215I would point out that I have set out the opinions of those mental health practitioners treating the plaintiff and of Dr Serry and Associate Professor Doherty earlier in this Judgment. Even leaving to one side the events at the police station, it is my opinion that the plaintiff has failed to discharge the burden of proof in relation to the severity of any accident-related severe long-term mental or severe long-term behavioural disturbance or disorder. I prefer the evidence of Associate Professor Doherty. However, the issue of the time of commencement of symptoms and the circumstances of it, bearing in mind the plaintiff’s affidavits and previous history given, is another matter which has the potential not to assist her in relation to causation of any mental condition and in relation to the discharge of the burden of proof. Indeed, were it necessary, I would find that it does pose for her another difficulty in discharging the onus which she bears.
(iv) Other matters in relation to loss of mental powers
216In addition to the above, the following also have some relevance to the discharge of the burden of proof and the severity of consequences which is required.

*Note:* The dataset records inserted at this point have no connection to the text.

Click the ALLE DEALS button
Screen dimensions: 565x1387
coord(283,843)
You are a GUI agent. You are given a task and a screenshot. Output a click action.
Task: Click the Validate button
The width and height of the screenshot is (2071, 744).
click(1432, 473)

217It is to be remembered that, after the accident, the plaintiff continued with the work that was required in order for her to obtain her Bachelor of Social Work degree. It may have been that this was something of a struggle for her, but the fact remains that she completed the course, which she had commenced in 2011, and obtained her degree in March 2017, some seven months after the accident.
218I also note from the history given to Associate Professor Doherty that the plaintiff is behind the wheel of a car daily. I further note his observation that, at least at the time of seeing him, she was not taking analgesic medication and his observation that the nature of her pain-related psychiatric condition is said to be excessive concern about pain. In such circumstances, not taking pain-relieving medication is most unexpected. I also note his comment that her overall psychological or psychiatric treatment since the transport accident has been light and not consistent with the level of reported impairment in function and reported psychological or psychiatric symptoms. I accept Associate Professor Doherty’s overall opinion that there is no diagnosable psychiatric injury resulting from the accident that could be made on a reliable basis.
(v) Conclusion in relation to loss of mental powers
219For the above reasons, I have reached the conclusion that the plaintiff has failed to discharge the burden of proof in relation to paragraph (c). She has failed to establish that she has a severe long-term mental or severe long-term behavioural disturbance or disorder.
(8) Conclusion
220The plaintiff is unsuccessful. She has failed to discharge the burden of proof in relation to either paragraph (a) or paragraph (c) of the definition.
221In summary, the application is dismissed. I shall hear the parties as to any ancillary orders that are required.